§ **Written instruction a**
Reproduce the passage of the draft classes article starting with "NFL Draft News" and going on through "Super Bowl contender.".
-- START Supplied text --
NFL Draft News & Analysis

Ranking the top 10 draft classes of the PFF era

Green Bay, WI, USA; Seattle Seahawks quarterback Russell Wilson (3) and safety Kam Chancellor (31) during warmups prior to the game against the Green Bay Packers at Lambeau Field. Mandatory Credit: Jeff Hanisch-USA TODAY Sports

The draft is the lifeblood of any NFL team. For as much as it's said the draft is often a crapshoot, it’s amazing how quickly one lights-out class can turn around the fortunes of a franchise. You won’t find a single team that made this list that didn’t see a period of prosperity in the following years. Stockpiling talented players on rookie deals is a sure-fire way to build a Super Bowl contender.

The competition to make this list was so stiff that a class with three first-team All-Pros — the 2016 Tennessee Titans with Jack Conklin, Derrick Henry and Kevin Byard — didn’t make the cut (a different Titans draft did, however). Positional value was slightly taken into account for this, but not to the degree to which PFF WAR suggests as to not simply make this a list of the best quarterbacks drafted over the past 15 years.
-- END Supplied text --
-- START Supplied data --
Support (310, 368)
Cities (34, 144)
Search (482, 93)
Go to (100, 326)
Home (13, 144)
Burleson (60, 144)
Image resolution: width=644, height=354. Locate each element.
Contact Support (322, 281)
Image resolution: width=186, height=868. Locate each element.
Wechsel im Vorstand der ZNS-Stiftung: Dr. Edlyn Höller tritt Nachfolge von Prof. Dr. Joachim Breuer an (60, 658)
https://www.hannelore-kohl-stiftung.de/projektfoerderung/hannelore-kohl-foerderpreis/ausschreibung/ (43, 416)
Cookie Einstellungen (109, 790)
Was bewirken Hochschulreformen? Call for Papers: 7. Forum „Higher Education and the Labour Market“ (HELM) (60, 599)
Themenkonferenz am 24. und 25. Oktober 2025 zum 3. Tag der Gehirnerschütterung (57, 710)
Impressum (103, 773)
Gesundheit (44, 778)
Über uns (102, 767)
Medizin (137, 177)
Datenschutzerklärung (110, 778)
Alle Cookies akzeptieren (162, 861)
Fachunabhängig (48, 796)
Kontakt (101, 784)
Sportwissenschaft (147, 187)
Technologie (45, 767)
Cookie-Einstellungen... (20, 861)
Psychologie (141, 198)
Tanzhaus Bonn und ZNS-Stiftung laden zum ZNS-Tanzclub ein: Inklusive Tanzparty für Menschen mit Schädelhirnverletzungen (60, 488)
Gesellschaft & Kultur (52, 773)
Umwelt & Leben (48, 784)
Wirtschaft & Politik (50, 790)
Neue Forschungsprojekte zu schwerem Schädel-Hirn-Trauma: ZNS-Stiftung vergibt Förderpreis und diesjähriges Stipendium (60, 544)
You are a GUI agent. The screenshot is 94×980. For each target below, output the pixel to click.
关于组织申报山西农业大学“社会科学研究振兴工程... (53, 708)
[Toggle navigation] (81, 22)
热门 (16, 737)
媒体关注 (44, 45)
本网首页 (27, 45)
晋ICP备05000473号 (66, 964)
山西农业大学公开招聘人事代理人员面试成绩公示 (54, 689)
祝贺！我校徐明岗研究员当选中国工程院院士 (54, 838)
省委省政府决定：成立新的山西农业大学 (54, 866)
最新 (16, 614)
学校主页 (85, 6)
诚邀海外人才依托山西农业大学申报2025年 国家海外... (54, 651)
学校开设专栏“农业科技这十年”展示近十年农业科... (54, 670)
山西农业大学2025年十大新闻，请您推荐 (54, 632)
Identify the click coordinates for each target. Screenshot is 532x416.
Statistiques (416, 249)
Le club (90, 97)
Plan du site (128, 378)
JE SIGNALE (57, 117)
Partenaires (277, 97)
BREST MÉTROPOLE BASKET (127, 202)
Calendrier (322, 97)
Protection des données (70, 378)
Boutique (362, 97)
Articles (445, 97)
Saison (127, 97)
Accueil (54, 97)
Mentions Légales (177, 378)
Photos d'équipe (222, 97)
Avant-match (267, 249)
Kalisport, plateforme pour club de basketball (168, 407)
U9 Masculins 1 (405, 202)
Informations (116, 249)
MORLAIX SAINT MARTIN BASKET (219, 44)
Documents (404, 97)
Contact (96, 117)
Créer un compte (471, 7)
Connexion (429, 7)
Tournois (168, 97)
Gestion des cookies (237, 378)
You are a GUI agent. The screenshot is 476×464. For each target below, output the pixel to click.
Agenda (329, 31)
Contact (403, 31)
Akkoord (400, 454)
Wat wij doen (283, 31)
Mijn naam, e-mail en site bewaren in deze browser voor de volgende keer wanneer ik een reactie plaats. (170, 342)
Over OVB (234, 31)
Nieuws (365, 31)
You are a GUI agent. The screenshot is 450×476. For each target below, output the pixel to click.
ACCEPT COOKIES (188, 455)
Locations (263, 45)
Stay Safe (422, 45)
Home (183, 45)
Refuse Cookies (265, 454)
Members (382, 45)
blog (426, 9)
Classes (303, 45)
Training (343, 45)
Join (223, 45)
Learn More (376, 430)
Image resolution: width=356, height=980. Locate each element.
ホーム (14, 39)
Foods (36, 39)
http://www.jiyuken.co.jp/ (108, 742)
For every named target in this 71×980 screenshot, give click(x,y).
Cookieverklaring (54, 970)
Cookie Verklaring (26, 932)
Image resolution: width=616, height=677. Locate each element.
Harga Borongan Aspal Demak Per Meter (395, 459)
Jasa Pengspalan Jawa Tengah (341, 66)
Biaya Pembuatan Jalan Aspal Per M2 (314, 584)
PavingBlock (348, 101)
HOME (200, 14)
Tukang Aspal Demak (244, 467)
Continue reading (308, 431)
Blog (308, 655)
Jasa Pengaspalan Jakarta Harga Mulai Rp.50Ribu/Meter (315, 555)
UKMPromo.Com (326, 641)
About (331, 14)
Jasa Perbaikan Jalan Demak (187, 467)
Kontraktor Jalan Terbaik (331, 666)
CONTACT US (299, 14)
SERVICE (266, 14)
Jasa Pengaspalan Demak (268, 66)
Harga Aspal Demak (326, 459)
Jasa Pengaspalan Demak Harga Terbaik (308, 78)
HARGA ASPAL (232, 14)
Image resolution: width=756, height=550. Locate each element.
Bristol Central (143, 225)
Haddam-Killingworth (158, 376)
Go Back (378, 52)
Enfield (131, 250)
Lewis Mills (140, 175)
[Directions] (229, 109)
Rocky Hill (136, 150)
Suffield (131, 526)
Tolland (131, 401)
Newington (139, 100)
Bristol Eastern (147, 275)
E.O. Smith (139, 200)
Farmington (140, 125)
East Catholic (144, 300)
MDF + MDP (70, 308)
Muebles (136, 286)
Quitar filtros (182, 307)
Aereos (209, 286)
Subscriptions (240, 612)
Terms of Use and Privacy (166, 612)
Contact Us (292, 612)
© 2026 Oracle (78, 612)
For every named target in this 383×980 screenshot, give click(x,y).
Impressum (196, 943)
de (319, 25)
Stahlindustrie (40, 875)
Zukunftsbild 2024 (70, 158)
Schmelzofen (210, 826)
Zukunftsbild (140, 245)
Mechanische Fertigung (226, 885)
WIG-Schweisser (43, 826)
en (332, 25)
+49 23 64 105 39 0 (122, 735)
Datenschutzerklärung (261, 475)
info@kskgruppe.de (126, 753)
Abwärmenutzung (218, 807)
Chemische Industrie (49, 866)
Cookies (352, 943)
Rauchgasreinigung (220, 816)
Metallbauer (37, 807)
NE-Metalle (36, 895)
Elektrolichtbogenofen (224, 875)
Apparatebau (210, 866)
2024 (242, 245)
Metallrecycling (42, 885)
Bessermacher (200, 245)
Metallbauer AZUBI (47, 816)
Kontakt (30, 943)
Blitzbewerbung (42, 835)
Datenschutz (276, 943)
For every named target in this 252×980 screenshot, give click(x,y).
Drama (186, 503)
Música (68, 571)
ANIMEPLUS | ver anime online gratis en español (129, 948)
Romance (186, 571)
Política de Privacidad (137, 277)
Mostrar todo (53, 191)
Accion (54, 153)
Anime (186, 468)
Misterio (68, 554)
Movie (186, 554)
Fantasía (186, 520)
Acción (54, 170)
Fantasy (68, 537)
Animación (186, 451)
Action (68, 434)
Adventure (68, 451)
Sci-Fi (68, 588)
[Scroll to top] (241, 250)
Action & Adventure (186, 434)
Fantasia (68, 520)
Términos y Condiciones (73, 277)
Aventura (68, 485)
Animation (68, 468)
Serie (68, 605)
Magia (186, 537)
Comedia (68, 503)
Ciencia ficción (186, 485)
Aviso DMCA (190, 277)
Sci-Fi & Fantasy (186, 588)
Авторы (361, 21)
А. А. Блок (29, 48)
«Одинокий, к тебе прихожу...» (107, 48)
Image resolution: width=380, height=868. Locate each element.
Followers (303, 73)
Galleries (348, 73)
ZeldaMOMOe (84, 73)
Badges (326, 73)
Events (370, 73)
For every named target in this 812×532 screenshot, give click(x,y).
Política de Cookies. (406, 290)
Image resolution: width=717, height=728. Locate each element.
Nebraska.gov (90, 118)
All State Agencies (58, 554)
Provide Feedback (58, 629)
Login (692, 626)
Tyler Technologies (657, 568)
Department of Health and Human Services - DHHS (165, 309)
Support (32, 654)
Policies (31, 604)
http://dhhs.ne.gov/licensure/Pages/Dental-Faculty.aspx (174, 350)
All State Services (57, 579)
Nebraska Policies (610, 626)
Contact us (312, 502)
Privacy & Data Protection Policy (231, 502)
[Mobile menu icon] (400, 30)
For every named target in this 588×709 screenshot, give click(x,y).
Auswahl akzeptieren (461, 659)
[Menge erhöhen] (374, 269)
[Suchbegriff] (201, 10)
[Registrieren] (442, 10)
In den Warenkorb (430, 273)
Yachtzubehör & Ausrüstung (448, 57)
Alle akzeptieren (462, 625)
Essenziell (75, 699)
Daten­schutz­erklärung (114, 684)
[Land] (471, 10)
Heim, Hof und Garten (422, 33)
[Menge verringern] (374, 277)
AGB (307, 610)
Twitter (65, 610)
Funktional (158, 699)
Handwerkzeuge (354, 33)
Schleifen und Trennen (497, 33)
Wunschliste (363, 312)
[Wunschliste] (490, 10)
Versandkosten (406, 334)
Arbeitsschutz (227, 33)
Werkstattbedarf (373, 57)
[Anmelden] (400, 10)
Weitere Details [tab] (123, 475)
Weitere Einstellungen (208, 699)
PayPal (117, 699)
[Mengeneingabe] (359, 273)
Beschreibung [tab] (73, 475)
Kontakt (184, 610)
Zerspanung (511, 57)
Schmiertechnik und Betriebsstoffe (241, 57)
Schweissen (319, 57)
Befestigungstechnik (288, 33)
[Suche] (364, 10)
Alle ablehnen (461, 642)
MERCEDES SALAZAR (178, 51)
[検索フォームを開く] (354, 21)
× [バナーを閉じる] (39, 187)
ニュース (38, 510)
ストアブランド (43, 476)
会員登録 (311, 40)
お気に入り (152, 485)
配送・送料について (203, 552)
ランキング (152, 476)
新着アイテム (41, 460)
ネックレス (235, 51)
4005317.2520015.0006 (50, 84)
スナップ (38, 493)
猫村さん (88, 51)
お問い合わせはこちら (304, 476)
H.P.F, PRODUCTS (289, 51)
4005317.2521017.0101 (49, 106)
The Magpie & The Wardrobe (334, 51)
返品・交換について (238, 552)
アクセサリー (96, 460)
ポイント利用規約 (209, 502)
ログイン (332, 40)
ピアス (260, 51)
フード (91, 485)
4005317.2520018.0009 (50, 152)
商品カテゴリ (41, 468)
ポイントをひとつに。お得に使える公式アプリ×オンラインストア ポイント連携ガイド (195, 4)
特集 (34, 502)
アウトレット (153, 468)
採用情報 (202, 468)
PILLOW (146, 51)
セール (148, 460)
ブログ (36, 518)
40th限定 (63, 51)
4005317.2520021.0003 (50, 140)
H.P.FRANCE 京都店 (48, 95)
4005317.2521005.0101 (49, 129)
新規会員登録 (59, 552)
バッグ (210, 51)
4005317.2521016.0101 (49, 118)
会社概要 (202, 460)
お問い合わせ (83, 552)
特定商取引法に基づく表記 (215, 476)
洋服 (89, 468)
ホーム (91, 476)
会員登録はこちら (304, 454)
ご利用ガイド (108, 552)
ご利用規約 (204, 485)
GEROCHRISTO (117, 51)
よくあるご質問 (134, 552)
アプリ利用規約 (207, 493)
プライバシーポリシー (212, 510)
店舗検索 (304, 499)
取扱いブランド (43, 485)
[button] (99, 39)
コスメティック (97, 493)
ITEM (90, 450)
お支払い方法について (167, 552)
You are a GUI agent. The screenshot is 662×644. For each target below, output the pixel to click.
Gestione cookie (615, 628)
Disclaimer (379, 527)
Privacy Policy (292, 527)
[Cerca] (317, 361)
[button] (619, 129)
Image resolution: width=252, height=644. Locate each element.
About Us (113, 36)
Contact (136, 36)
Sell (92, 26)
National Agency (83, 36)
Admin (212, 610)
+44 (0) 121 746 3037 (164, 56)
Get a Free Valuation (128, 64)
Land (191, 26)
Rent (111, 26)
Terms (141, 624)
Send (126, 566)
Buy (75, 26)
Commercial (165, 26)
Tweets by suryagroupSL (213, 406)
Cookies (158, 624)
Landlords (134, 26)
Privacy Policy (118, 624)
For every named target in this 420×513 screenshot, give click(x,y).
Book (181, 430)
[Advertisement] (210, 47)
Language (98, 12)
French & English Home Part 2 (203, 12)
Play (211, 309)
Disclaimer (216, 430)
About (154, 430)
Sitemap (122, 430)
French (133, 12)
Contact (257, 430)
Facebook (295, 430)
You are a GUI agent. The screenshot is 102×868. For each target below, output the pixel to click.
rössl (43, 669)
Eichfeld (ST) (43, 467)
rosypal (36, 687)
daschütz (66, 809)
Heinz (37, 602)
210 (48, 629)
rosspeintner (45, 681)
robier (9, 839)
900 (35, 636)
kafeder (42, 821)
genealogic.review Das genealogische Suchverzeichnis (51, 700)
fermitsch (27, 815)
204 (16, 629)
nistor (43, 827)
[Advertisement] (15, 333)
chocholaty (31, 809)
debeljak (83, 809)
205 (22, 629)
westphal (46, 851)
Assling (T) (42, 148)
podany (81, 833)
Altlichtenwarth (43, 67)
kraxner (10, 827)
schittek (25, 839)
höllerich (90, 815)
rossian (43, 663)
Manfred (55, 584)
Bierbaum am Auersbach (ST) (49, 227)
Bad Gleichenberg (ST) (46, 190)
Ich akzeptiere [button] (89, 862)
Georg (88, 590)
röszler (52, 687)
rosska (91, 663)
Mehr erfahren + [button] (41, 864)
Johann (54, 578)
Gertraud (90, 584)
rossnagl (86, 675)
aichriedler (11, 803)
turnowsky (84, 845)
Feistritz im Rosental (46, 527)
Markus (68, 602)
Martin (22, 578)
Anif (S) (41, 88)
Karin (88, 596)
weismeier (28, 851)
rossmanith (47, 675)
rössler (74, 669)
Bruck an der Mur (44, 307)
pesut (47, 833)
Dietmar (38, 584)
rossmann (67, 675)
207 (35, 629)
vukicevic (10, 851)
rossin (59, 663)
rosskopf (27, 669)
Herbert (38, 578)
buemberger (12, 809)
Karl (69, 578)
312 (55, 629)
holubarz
-- END Supplied data --
§ **Written instruction b**
Output the entries starting with the line with "Sell (92, 26)" and going on through the line with "Landlords (134, 26)" as a Markdown table with the columns Row and Entry, skipping blank lines.

§ **Task response a**
NFL Draft News & Analysis

Ranking the top 10 draft classes of the PFF era

Green Bay, WI, USA; Seattle Seahawks quarterback Russell Wilson (3) and safety Kam Chancellor (31) during warmups prior to the game against the Green Bay Packers at Lambeau Field. Mandatory Credit: Jeff Hanisch-USA TODAY Sports

The draft is the lifeblood of any NFL team. For as much as it's said the draft is often a crapshoot, it’s amazing how quickly one lights-out class can turn around the fortunes of a franchise. You won’t find a single team that made this list that didn’t see a period of prosperity in the following years. Stockpiling talented players on rookie deals is a sure-fire way to build a Super Bowl contender.

§ **Task response b**
| Row | Entry |
|---|---|
| 1 | Sell (92, 26) |
| 2 | National Agency (83, 36) |
| 3 | Admin (212, 610) |
| 4 | +44 (0) 121 746 3037 (164, 56) |
| 5 | Get a Free Valuation (128, 64) |
| 6 | Land (191, 26) |
| 7 | Rent (111, 26) |
| 8 | Terms (141, 624) |
| 9 | Send (126, 566) |
| 10 | Buy (75, 26) |
| 11 | Commercial (165, 26) |
| 12 | Tweets by suryagroupSL (213, 406) |
| 13 | Cookies (158, 624) |
| 14 | Landlords (134, 26) |